Friday, April 19, 2013

TV REVIEW: HANNIBAL - SEASON 1 EPISODE 3 - "Potage"


Is it even possible for Mads Mikkelsen not to look like a stone cold pimp in every suit he wears?


This week, we get back to directly addressing the aftermath of Garret Jacob Hobbs' demise, namely his surviving daughter, Abigail. The pre-credits scene with Hobbs and Abigail hunting a deer is exactly the kind of character insight other shows desperately need to focus on. We learn so much about Abigail in just this one scene, and it informs our opinion about her throughout the entire episode. While everyone else is wondering whether or not Abigail was an accomplice to her father's crimes, the audience (and one other person, who I'll get to in a second) knows she's innocent. She had a moral dilemma about shooting and gutting a deer, so she's definitely no murderer. While this might run the risk of making everyone else's deductions about her seem wasted, the writers know how to curb that problem: Lecter knows she's innocent as well. This forces the audience into taking Lecter's view of events as the most informed, and that's wonderfully twisted. This show definitely wants to put the audience into some devilish places (like Will Graham's head!), and I enjoy that kind of storytelling. But, while a show like Dexter makes the protagonist debatably heroic or villainous, Hannibal gives us a lead character (Will Graham) who is definitely on the side of good, but cursed with a dark gift, making him much more interesting than a murderer who fancies himself a bringer of justice. On the other side of that, we get Lecter, who is unquestionably a monster but is so damn charming and intelligent that you can't help but find him extraordinarily compelling.
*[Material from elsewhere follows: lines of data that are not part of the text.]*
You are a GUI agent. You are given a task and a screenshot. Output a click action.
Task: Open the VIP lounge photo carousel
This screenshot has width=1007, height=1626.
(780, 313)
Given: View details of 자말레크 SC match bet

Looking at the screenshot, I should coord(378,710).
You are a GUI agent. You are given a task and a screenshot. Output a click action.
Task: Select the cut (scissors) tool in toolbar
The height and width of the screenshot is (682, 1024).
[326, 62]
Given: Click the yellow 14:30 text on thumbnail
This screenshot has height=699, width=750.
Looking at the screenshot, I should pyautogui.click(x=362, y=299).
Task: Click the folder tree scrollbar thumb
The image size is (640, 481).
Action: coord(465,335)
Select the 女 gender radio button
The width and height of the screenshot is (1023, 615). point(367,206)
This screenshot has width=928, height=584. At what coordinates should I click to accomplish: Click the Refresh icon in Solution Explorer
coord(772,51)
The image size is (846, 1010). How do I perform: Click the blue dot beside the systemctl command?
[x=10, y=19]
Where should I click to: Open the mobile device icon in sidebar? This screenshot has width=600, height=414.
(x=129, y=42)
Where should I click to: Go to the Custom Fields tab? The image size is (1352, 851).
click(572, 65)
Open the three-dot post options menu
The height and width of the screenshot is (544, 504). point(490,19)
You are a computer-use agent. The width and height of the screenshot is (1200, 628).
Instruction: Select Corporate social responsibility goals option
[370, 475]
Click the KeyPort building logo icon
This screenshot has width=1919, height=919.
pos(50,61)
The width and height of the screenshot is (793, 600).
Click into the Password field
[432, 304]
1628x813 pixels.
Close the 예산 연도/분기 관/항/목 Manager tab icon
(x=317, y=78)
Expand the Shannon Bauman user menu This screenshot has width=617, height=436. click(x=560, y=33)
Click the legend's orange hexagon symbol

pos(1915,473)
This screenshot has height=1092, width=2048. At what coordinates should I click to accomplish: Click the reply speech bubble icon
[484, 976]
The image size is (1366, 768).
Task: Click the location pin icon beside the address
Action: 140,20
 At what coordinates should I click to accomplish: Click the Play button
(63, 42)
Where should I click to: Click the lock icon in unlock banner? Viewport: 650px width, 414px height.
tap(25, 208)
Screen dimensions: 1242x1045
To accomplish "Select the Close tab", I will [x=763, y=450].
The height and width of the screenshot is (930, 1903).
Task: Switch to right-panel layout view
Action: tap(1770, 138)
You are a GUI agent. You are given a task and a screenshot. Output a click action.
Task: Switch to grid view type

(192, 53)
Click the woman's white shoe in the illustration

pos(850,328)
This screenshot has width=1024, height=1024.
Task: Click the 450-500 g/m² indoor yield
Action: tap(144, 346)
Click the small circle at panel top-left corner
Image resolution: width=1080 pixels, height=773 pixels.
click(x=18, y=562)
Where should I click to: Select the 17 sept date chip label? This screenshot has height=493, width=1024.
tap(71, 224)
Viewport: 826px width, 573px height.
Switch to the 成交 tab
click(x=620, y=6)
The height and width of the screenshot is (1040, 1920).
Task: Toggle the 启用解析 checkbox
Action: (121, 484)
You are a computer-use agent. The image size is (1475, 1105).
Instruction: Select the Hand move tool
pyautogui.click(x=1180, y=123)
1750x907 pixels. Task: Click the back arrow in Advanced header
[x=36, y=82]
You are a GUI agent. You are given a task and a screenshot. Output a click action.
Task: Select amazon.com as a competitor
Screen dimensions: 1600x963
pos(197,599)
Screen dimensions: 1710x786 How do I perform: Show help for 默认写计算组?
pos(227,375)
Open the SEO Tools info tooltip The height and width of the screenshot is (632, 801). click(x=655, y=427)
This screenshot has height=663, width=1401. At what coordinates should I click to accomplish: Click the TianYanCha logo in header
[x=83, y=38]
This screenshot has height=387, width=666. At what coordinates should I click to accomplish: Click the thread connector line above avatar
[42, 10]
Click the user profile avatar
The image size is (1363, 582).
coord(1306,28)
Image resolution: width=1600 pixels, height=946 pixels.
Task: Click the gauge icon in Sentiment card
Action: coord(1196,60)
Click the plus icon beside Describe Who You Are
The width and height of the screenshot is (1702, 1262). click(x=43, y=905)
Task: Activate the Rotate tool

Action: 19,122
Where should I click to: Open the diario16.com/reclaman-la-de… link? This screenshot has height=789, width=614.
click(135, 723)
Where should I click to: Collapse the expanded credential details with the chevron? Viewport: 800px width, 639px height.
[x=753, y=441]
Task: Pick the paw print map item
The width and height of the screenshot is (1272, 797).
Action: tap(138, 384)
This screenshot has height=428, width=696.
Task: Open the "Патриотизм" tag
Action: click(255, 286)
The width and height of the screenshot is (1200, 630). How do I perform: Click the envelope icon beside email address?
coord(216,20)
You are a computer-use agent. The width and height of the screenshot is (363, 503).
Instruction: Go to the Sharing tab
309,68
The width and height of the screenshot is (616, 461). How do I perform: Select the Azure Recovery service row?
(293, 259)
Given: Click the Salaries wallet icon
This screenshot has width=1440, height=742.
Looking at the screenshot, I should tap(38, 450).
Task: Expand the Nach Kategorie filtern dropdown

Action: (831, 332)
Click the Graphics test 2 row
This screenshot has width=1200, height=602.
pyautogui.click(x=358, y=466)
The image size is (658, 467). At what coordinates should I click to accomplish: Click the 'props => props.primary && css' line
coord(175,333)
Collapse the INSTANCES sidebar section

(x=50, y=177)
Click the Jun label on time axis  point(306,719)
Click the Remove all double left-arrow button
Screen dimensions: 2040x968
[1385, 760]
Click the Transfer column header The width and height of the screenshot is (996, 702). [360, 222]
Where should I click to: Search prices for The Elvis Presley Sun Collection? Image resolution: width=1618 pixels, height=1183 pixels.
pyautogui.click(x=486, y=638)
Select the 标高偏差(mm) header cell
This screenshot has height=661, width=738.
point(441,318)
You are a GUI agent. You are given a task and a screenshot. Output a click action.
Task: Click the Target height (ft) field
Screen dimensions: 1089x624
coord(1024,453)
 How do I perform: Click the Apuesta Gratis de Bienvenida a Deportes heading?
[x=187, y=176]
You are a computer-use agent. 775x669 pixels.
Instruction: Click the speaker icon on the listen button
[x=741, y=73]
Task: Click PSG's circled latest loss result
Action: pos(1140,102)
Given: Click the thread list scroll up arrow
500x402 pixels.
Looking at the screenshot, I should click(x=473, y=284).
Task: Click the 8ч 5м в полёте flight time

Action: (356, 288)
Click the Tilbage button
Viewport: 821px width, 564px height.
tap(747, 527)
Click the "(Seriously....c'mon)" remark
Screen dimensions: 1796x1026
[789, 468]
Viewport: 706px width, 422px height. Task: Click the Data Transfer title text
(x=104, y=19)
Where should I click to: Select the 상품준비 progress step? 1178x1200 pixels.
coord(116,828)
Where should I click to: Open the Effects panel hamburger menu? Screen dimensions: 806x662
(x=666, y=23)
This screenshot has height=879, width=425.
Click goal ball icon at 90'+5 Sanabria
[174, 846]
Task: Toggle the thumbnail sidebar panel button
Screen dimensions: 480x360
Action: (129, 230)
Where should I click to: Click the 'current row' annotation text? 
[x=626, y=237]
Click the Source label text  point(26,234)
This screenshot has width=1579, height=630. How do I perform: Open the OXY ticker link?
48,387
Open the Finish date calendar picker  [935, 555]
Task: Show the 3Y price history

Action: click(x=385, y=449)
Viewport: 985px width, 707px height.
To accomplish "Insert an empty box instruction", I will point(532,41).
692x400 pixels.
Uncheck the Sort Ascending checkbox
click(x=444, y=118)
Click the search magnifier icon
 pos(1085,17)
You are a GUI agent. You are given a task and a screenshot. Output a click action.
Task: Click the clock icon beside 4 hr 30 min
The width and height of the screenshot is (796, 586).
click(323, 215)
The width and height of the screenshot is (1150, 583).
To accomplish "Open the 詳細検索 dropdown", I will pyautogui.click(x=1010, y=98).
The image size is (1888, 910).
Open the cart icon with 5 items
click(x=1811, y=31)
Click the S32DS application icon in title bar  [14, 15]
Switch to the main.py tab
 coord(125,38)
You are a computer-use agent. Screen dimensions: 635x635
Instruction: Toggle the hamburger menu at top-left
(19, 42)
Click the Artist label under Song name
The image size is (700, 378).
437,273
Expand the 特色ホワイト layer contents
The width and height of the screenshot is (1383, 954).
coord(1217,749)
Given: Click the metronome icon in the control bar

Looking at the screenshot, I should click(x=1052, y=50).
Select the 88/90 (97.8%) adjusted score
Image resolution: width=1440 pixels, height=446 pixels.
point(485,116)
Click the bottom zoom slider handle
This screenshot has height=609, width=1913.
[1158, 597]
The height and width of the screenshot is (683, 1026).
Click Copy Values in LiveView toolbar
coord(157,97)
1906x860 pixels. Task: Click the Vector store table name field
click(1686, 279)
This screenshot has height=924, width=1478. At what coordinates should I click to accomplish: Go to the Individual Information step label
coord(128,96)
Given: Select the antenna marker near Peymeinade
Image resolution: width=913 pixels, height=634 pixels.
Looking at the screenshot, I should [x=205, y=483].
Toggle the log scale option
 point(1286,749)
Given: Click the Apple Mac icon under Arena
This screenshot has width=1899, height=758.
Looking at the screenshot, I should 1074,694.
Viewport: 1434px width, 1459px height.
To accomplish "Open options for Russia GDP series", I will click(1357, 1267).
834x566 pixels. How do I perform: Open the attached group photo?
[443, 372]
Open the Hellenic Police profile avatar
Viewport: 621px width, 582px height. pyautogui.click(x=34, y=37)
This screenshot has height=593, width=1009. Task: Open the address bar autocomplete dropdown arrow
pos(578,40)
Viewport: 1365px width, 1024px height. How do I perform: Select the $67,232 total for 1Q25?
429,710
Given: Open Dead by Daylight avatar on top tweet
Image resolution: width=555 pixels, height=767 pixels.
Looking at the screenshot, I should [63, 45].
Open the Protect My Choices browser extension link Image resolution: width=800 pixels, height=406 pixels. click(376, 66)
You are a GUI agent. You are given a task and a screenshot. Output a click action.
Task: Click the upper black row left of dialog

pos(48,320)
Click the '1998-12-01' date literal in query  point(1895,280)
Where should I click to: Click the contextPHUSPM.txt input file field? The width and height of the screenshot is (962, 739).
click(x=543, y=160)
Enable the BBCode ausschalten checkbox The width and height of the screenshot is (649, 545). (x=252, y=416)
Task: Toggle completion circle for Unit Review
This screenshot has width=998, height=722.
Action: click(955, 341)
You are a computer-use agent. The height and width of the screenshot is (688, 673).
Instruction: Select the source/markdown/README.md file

And Mads Mikkelsen makes Lecter even more enticing. Every shot of him standing by silently would be just another reaction shot in any other show, but here you can see every little machination behind his eyes. You can actually see him processing the information the other characters and surrounding events are providing him, and because this show has been so clever at crafting his character, you can deduce his line of thinking almost instantly. It's almost mind-boggling how, in just three episodes, we are inside of Hannibal's head just as easily as we are Will's.

I'm really enjoying Freddie Lounds as an antagonist to both Will and Hannibal, and I hope she's going to stick around for the whole season. For all intents and purposes, she's actually the villain of this episode, provoking Will into issuing her a veiled threat, and even sicking the brother of Hannibal's victim (who he thinks was killed by Hobbs) on poor traumatized Abigail. I wonder if she'll end up meeting the same fate as her former iterations?


But, the main focus of this episode is Abigail, and it's an interesting (if not entirely exciting) road her character is traveling. She wrestles with the idea if she's as messed up as her dad, and is forced to endure the scorn of her neighbors. Except for her one friend, who is immediately dispatched of after one scene! It was almost laughable how this poor girl showed up to be the one person who believes Abigail is innocent and wants to comfort her, and she gets murdered by Hannibal (in order to blame his victim's brother for his copycat murder) just minutes later. I'm actually a little pleased at this show's willingness to off characters as soon as we meet them. No one's safe, I guess! And now that Abigail and Hannibal are both harboring secrets against each other, I'm hoping Abigail pops back up around series end in order to throw a monkey wrench into Hannibal's attempts at covering up his darker side.

The visual style of this show seems like it's going to be consistent, and that appeases me to no end. The shot of Abigail stroking the deer carcass and then cutting to a hand running through a dead girl's hair is horrifyingly beautiful. This looks like it's going to be a show you could watch muted and still enjoy. Next week's "freak of the week" killer looks to have a ridiculously visual kick where they open up people's backs and style them like angel wings. I love it! It's so gratuitously violent, but passing it off in an artful way. I can't believe NBC even showed that in the preview, and quite extensively. I'm glad they know how to market a show about serial killers and a lead character who eats people.

This show has passed my "three episode" trial period and has hooked me for the entire season. It looks like we'll get a nice helping (it's hard to avoid food puns with this show) of one and done killers and a furthering of the main story arc. I'm fine with that, as long as Mads Mikkelsen gets to wear a new baller suit every week. Not even Anthony Hopkins made cannibalism so damn cool.